How to destroy your page view rate

To help drive traffic (and thus ad revenue), a lot of websites tease their stories on the front page either by cutting off the story just before the salient part or by writing an ambiguous headline. Here’s a perfect example from the Star’s website this morning, teasing the results of last night’s Over the Rainbow on CBC:

Teaser headline in the Star

Who could have won? I must click through.

See? In an actual newspaper that was more concerned with telling you the news than selling your eyeballs to advertisers, that headline would be sporting a name in place of the ellipsis. (Indeed, the story’s URL gives it away, but many people wouldn’t notice.) Instead, you have to click through just to see the headline, right? Except that someone forgot to tell the Star’s advertisers how this whole teaser thing works:

Spoiler on page 1

Never mind, I got it.

If anyone at the Star noticed the incongruity of a teaser headline with a spoiler right underneath it, they just doubled down on the ad instead of losing the coy headline:

The Star giveth away

I said I got it.

Someone really needs to tell a Star editor that there’s no point in teasing the headline if it’s surrounded by the story. Okay, a semi-silly teasing headline on a website, no big deal. That would have been that, except that the Star did the same thing in today’s dead tree edition, placing the spoiler not just on the same page as the teaser, but in a wraparound that covered the teaser up:

The Star is giving it away.

Want to find out who won? Please buy this paper and turn to page E1. Try not to look to the left.

Neat.

Insert what into where?

Insert disk graphic displayed on IBM server at boot

Kids these days may not recognize two of three things in this graphic.

I was greeted by this delightfully retro high-ASCII graphic last week when first booting up a new(-ish) IBM server to install an operating system. The only thing that would make it better would be displaying a 5.25″ floppy instead of a 3.5″ disk. It can only be a matter of time before hipsters start carrying floppies around because they’re more authentic than USB keys.

This server certainly didn’t have a floppy drive but I should count myself lucky: the operating system I was installing would have required shuffling more than 1,250 1.44 MB disks.

Doll on a dock

Doll on a dock

Is that a rod in your hand or are you just happy to see me?

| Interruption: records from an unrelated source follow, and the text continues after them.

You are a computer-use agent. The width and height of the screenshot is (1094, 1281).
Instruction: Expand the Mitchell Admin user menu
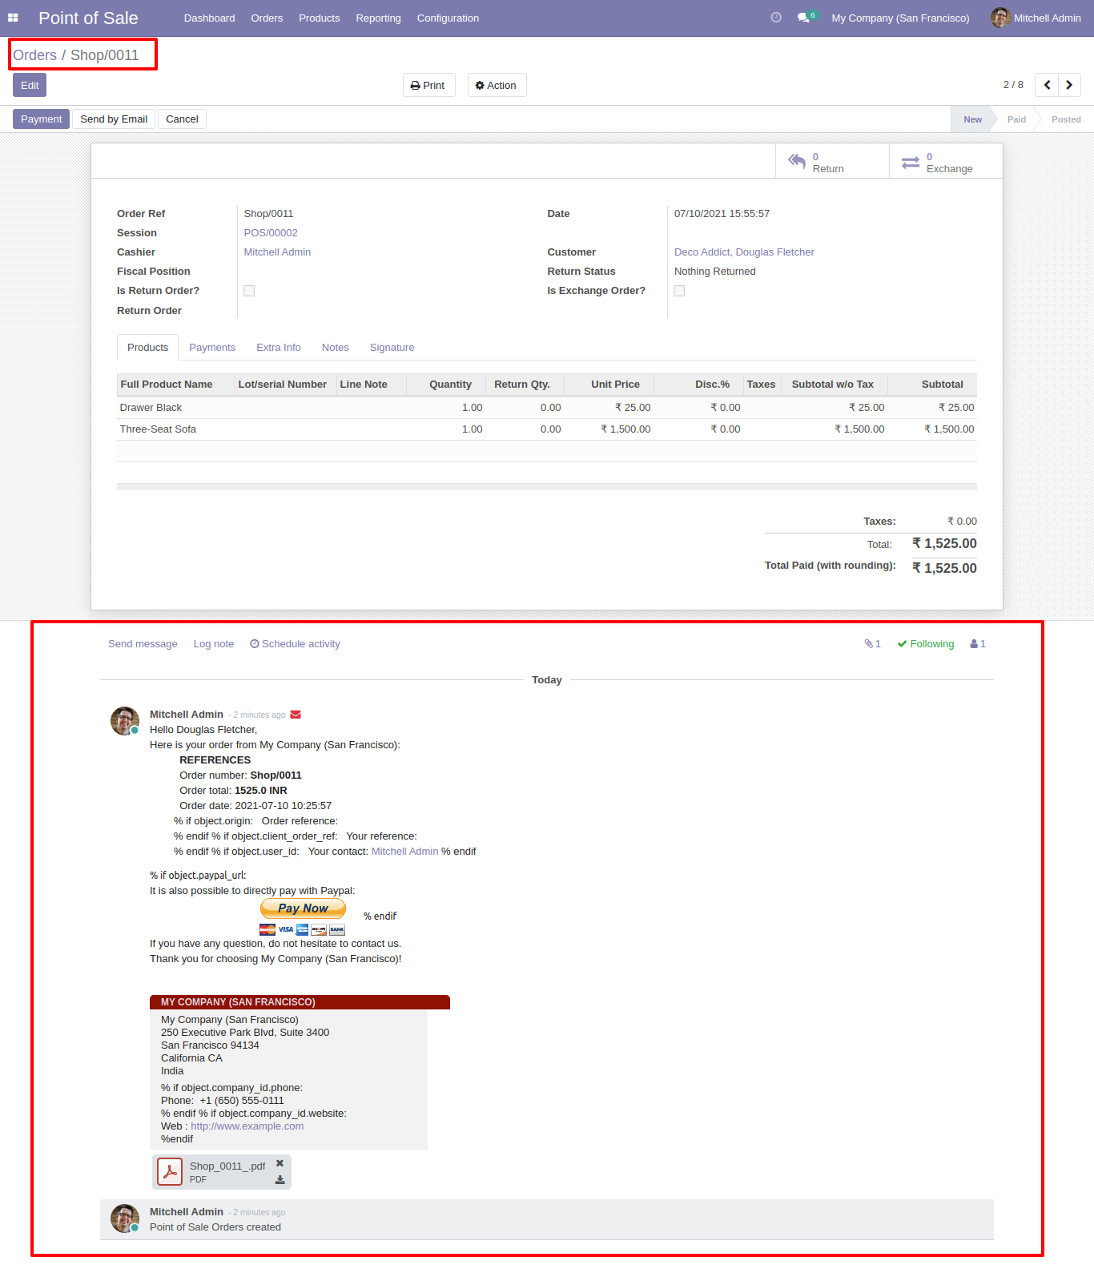[x=1036, y=18]
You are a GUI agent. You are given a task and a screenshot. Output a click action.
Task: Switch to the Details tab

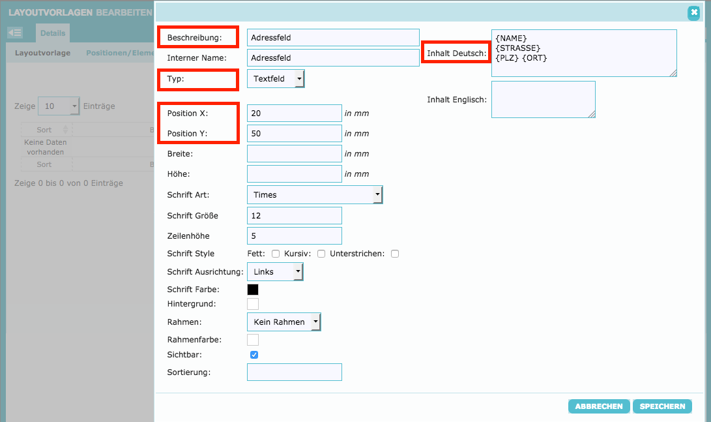click(x=53, y=33)
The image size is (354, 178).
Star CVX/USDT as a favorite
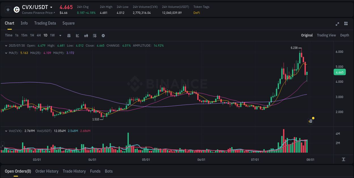point(8,9)
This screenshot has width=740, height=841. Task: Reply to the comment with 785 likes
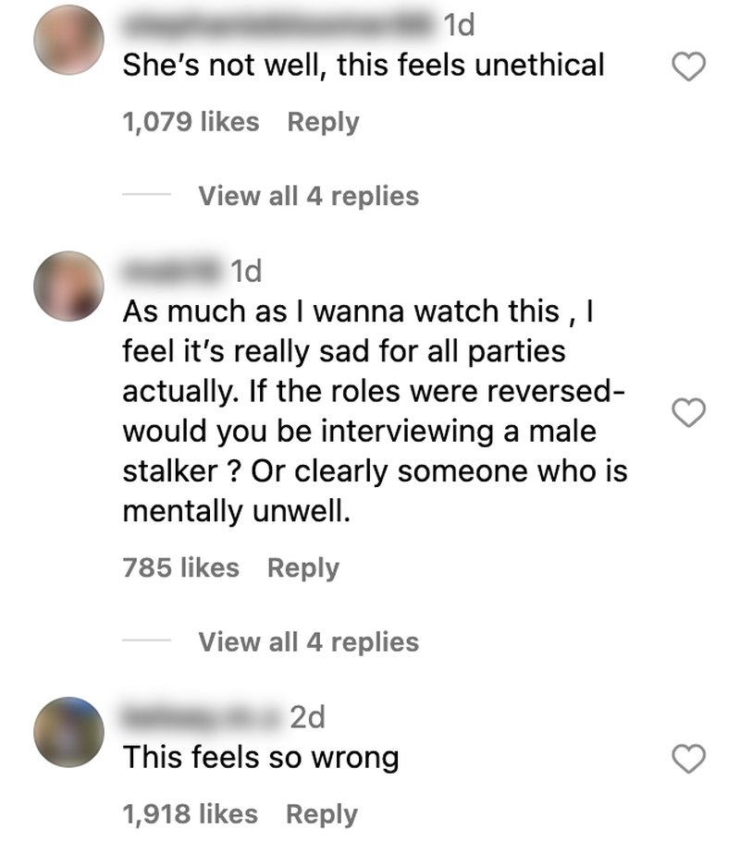tap(303, 568)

People put the darnedest things on their docks. I hope he’s just holding the broken end of a fishing rod and not, uh, well, um, whatever it is that boys do when they pack up their satchels to spend a solitary afternoon by the river…

Fixing Mammoliti

A lot of ink and bluster have been spilled over yesterday’s confrontation between Councillors Giorgio Mammoliti and Gord Perks. I won’t add to it other than to say that Jack Lakey, the Star’s Fixer, wrote a blog post detailing a spat between his younger self, when he worked the City Hall beat,  and Mammoliti:

 

At one point [Mammoliti] told me – in front of other people in the council chamber – that I wrote the stories because I was anti-Italian. And then he walked away.

I was livid, not just at the comment, but at his timely evacuation of the danger zone.

In those days, I was a lot more jumped up and charged with testosterone. It was a serious challenge not to chase him down.

I called aside his executive assistant at the time, a good guy named Anthony Cesario, and asked him to pass along a message to George: If he ever said anything like that again, I’d drop him.

I was quite capable of it, and George knew it; he never came near me for months afterward.

If he’d followed through, Lakey would certainly have come to be known as The Fixer, but different reasons than he is now.